The plane maker projects demand in China for 6,810 aircraft valued at $1.025tn, Boeing said in Beijing on Tuesday. The aircraft maker last year predicted China would need 6,330 new planes worth $950 billion in the next two decades.
In China, “we continue to see very strong passenger traffic growth. We’ve seen a very strong consumer segment of the market”, said Randy Tinseth, the vice president of marketing at Boeing Commercial Airplanes. “The good news for aviation is that is the segment of the economy that services the aircraft market.”
Carriers across Asia are expanding their fleets as economic growth makes air travel affordable to more people, lifting orders for Boeing and Airbus. The more-optimistic outlook from Boeing, which last year announced a plan to build an aircraft-completion centre in China, comes after it delivered a record number of planes to China in 2015.

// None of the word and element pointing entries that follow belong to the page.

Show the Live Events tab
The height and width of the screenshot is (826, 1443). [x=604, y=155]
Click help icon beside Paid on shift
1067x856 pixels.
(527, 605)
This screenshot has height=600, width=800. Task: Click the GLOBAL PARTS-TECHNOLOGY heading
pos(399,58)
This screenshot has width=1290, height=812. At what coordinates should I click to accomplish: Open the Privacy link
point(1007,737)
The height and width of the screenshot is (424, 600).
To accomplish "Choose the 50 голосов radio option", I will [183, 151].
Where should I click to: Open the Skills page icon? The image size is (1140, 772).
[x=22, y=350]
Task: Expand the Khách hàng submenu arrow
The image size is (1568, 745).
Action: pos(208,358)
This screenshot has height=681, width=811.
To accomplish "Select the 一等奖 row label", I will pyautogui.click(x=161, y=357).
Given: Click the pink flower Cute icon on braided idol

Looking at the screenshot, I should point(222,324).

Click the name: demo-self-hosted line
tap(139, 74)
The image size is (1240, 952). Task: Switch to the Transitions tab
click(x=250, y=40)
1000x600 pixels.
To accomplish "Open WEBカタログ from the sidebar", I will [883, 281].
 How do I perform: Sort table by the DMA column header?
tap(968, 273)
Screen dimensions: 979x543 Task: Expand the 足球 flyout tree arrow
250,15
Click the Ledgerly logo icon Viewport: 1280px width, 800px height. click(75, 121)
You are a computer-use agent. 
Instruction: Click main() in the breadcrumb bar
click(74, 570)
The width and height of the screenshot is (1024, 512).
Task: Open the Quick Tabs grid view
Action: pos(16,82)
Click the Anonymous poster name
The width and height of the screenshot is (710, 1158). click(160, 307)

The plane maker won more orders from Chinese carriers including China Southern Airlines’ Xiamen Airlines unit this year.
Passenger traffic will expand 6.4 per cent annually in China over the next 20 years, Boeing said.
About 71 per cent of the new aircraft demand in China will be for growth, the plane maker said. Including a retained fleet of 910 planes, China will have 7,720 aircraft by 2035, the company said.
The depreciation of the yuan has improved profitability of Chinese airlines and has not dampened orders at Boeing, Mr Tinseth said. The Chinese currency has weakened 4.6 per cent against the dollar in the past 12 months, the worst performer among 11 Asian currencies tracked by Bloomberg.
The aircraft-maker predicted China will need 5,110 new single-aisle jets with a market value of $535bn through 2035, or 75 per cent of total new deliveries. The widebody fleet will triple in size, requiring 1,560 new airplanes. China’s narrowbody and widebody fleet account for about 18 per cent and 5 per cent respectively of the global figures, Boeing said.
In September last year, Boeing said it will open a facility in China with Commercial Aircraft of China to paint, complete interiors of and deliver the single-aisle 737 aircraft to Chinese companies. The US company is still working closely with Chinese partners on the details and will issue a statement at a later date, Mr Tinseth said.
The plane maker said it expects 39,620 new aircraft valued at $5.9tn to be delivered worldwide in the next 20 years.